-------- EXTRAIT --------

2° la description des limitations fonctionnelles du travailleur résultant de sa lésion;

 

3° l'aggravation des limitations fonctionnelles antérieures à celles qui résultent de la lésion.

 

Le médecin qui a charge du travailleur l'informe sans délai du contenu de son rapport.

__________

1985, c. 6, a. 203; 1999, c. 40, a. 4.

 

 

[34]        Il va sans dire que le docteur Brutus était le médecin ayant charge de la travailleuse au moment de son évaluation du 3 septembre 2014. En effet, ce médecin lui a été référé par celle qui agissait jusque-là à ce titre, à savoir la docteure Gaudreau, afin qu’il évalue le pourcentage d’atteinte permanente à l’intégrité physique ou psychique de la travailleuse d’après le barème des indemnités pour préjudice corporel adopté par règlement.

[35]        Or, la preuve au dossier démontre que le docteur Brutus a non seulement fait défaut d’informer sans délai la travailleuse du contenu de son rapport, mais il ne l’en a jamais informée.

[36]        En raison des conséquences d’un tel rapport sur les droits de la travailleuse, cette obligation ne constitue pas une simple formalité, mais plutôt une exigence de fond[5].

[37]        En effet, cette obligation d’information diligente vise à permettre à un travailleur, lequel ne peut contester les conclusions médicales de son médecin à charge, d’en discuter avec lui.

-------- LIGNES PRÉSENTÉES --------

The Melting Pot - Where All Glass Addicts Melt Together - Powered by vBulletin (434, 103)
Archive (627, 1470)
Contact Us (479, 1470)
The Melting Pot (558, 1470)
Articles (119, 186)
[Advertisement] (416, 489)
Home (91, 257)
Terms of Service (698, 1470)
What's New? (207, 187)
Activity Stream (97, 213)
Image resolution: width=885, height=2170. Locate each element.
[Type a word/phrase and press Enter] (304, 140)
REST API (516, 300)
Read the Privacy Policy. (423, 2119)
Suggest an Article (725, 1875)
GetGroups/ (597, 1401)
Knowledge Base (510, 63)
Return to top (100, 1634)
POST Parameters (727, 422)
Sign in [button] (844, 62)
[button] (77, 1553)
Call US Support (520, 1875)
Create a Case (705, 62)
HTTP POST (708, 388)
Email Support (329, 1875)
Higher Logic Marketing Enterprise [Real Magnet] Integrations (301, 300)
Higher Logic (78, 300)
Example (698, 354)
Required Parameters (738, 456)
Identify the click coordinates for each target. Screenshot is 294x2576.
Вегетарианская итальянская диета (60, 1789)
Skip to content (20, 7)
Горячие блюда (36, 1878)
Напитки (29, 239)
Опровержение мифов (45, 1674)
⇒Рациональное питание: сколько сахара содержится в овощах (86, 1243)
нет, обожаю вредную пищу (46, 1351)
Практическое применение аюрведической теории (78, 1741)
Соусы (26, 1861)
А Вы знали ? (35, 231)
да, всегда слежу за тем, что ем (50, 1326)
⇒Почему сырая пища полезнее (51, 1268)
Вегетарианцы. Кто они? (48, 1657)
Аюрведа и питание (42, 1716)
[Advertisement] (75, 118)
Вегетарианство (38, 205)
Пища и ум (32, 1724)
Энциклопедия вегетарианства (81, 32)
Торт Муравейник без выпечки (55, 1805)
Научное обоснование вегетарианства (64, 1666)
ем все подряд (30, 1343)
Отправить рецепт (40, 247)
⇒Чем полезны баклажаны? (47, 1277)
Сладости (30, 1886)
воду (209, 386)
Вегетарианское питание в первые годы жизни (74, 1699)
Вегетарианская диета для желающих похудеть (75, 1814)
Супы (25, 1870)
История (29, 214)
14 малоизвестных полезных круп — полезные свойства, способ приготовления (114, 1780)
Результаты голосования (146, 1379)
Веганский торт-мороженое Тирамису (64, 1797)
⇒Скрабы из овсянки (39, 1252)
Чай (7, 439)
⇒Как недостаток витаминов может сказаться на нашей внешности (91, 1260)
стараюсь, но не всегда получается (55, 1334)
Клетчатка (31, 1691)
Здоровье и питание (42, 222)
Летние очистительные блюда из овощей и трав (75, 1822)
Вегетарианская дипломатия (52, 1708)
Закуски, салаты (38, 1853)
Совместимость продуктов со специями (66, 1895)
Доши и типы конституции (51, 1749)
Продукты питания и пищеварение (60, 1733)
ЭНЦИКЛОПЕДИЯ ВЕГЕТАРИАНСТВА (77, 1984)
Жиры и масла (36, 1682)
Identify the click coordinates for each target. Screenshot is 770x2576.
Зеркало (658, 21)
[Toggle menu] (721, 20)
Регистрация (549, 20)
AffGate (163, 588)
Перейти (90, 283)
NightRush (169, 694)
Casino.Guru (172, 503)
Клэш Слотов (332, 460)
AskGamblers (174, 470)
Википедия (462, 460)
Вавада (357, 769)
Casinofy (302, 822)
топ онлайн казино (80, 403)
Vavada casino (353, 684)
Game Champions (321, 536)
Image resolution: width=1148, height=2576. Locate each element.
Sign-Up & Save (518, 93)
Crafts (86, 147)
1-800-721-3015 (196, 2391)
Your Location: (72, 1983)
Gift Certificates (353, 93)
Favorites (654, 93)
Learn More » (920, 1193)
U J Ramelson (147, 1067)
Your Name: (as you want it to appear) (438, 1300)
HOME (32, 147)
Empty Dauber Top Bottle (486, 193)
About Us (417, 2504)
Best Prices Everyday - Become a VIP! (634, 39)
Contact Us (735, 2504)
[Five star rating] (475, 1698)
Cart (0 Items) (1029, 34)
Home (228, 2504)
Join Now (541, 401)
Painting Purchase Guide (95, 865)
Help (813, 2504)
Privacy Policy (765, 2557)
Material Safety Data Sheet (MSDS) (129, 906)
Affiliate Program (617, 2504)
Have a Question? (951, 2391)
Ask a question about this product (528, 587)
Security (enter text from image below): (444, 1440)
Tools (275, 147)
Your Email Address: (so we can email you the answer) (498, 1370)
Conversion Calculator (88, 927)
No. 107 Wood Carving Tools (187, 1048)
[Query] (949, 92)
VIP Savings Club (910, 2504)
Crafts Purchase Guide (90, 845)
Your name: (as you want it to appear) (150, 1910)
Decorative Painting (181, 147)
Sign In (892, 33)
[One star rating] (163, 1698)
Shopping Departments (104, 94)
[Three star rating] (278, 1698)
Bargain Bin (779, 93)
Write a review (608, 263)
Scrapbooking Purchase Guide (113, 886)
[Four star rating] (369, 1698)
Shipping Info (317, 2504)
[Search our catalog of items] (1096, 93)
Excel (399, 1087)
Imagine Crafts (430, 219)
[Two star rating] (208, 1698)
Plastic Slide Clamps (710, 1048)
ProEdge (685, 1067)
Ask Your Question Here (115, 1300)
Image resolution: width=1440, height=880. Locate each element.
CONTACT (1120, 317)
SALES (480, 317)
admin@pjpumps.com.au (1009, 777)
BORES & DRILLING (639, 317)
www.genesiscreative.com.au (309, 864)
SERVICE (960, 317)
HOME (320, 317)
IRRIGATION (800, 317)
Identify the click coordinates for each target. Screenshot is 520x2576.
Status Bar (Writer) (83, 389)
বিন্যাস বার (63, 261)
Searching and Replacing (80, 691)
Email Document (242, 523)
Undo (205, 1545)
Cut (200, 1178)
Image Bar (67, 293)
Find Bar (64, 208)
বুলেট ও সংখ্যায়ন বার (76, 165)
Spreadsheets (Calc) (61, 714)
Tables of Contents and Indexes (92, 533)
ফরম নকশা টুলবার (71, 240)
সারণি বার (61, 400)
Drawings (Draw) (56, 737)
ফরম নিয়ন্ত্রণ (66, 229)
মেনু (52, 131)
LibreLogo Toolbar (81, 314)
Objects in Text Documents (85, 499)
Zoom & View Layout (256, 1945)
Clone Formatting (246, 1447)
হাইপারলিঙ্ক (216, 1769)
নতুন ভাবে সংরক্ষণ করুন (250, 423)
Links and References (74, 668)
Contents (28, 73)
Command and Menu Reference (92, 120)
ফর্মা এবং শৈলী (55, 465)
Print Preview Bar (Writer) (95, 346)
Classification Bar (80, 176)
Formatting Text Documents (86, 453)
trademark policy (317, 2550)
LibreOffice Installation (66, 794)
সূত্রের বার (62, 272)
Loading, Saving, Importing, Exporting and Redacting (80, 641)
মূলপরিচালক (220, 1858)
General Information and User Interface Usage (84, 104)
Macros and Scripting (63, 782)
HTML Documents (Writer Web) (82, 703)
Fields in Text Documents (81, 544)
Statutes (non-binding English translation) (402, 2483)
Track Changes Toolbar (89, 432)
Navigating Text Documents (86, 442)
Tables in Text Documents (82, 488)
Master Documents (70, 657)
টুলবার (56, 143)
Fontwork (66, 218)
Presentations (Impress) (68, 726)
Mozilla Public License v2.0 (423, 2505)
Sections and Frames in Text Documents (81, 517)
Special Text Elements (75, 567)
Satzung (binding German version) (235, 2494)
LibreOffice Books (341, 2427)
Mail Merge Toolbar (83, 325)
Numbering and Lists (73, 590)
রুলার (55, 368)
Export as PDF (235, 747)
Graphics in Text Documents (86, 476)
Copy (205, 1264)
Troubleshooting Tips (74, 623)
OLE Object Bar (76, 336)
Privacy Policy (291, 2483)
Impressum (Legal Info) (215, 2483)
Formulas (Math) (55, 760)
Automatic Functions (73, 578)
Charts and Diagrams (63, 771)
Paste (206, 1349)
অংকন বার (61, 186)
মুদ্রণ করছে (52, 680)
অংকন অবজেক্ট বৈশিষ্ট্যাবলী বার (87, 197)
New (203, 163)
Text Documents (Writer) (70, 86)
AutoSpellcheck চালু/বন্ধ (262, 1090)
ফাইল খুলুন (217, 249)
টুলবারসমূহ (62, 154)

--------

* _VOTRE TÂCHE_: Reprenez le passage de l'extrait allant de « 2° la description des » à « c. 40, a. 4. », en substituant « salarié » à « travailleur ».

* _ZONE DE RÉPONSE_:
2° la description des limitations fonctionnelles du salarié résultant de sa lésion;

 

3° l'aggravation des limitations fonctionnelles antérieures à celles qui résultent de la lésion.

 

Le médecin qui a charge du salarié l'informe sans délai du contenu de son rapport.

__________

1985, c. 6, a. 203; 1999, c. 40, a. 4.